607 – Keeping Foxhounds Alive Into the 21st Century
Keeping Foxhounds Alive Into the 21st Century
Brigette Bryson, second generation breeder of Foxhounds at Foxhunt Kennels in Australia, joins host Laura Reeves in a wide ranging conversation about English Foxhounds, preserving the history they represent and how she hopes to keep the breed alive into the 21st century.
There are three breeders of English Foxhounds listed on the US National Club website. In 2022, the breed dropped to last place in numbers of dogs registered with AKC. Although the breed lives on in the packs around the globe, their popularity has certainly faded from their heyday when hunting fox was both useful and fashionable in much of the world.
“I don’t know if that’s ever going to change dramatically,” Bryson said. “I have this conversation with people regularly. I don’t know that you can ever make them mainstream. Their history is so deep. And it’s entrenched in people’s brains that this is a hunting and a working breed that’s not gonna fit in my suburban backyard.
“So I don’t know if you can ever change that. My goal is just to see them survive. That will happen in the packs. There’s many packs. You know, we’re not gonna have a figure of how many dogs exist in those packs, but they’re there. And I think that they will always be there through people like me that have maybe grown up in that pack and they’re obsessed with the breed, so they’ll keep it going.
“What I would like to see is if we could have a few breeders in each country breeding them, that would be a success for me. It’s enough to keep them alive and not let that piece of history die for me. I think I really enjoy the history of the breed. I love that almost every kennel club you visit around the world is gonna have a painting of Foxhounds hunting. I think it’s important to maintain it for that reason.

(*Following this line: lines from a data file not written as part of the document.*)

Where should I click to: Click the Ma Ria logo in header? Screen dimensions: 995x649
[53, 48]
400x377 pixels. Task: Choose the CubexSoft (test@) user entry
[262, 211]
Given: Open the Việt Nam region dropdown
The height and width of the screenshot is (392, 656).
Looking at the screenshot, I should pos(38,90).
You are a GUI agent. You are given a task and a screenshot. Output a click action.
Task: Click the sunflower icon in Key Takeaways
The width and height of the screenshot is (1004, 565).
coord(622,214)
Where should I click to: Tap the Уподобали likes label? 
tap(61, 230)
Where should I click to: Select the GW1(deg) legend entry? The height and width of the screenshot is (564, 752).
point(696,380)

“I of course would love to see them become more popular with the general public. I just don’t know if that’s possible. The sizes of houses and properties and everything, it’s gonna be the same problem for all large breeds. It’s getting smaller.
“And realistically, as much as you can raise them to live in a smaller environment, it’s not ideal for them and people would have to put in a lot more effort to meeting their energy needs. My goal is just to get them out there with breeders around the world. That’s what I’m trying to achieve now.

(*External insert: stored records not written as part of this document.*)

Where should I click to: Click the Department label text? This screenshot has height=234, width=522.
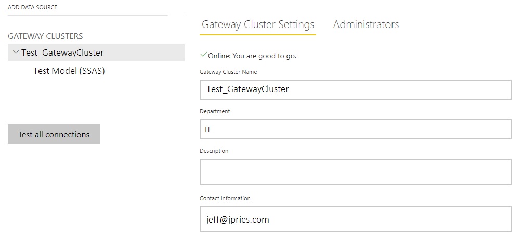215,111
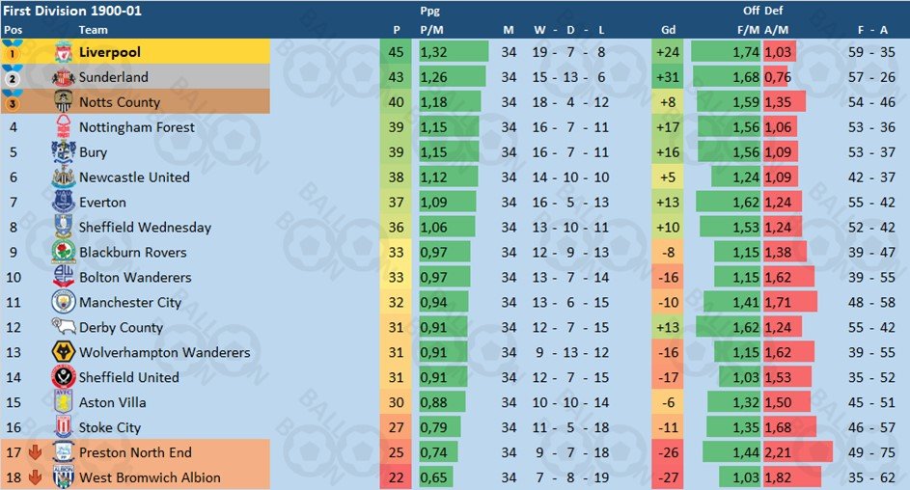Click the Manchester City round badge
Image resolution: width=910 pixels, height=490 pixels.
coord(64,302)
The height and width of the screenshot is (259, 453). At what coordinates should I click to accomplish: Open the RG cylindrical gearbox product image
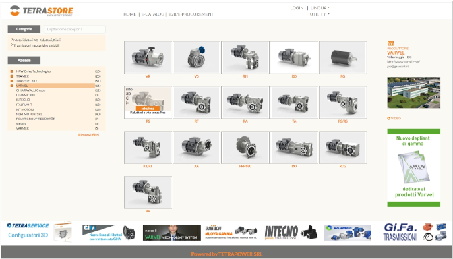(x=343, y=57)
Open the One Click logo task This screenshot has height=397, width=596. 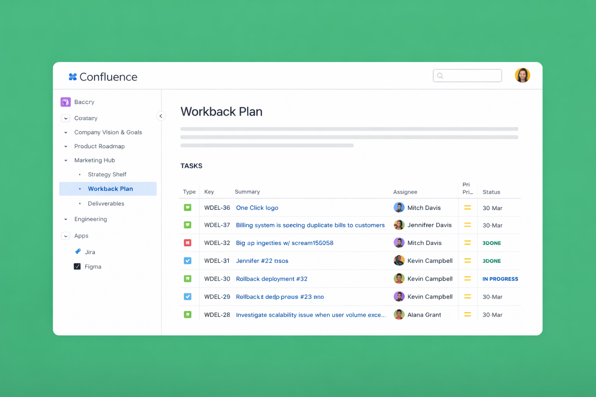(257, 207)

“There’s not a single registered breeder that has had a litter in the UK that I can think of in the last 10 years. We have one active registered breeder in New Zealand who’s fantastic. And there’s a few really healthy packs over there that have some dogs from us as well.
“And in America, there’s a handful if they even keep breeding, but they start aging out too. And that’s what’s happening here. There was four main breeders that we had, myself and my parents before me worked in with. One of those hasn’t bred a litter for a decade. And the other two are at the point where they’re saying to me, I don’t know if I’ll have any more just because they’re getting a bit older.
“And (Foxhounds) are incredibly healthy. Now that’s another one that’s complex. Foxhounds have been largely inbred since the beginning of time. But with that, only the strong survived. There is no hereditary diseases in the breed.
“Part of that is that there hasn’t been human intervention. So, all the debates that people have about inbreeding, and I have this debate with people regularly, because they’ll say to me, you’re gonna have to outcross. And I say, well, you need to outcross because you’ve got problems you need to fix.
“But if I don’t have any problems, why do I need to do that? A litter we had last year was from a six -year -old maiden bitch, 15 puppies. So, we’re not having those issues that other people have. They’re incredibly healthy. And people buying these dogs that they spend thousands and thousands and thousands of dollars trying to keep alive, I can sell you a Foxhound that will only have to go to the vet for its vaccinations.”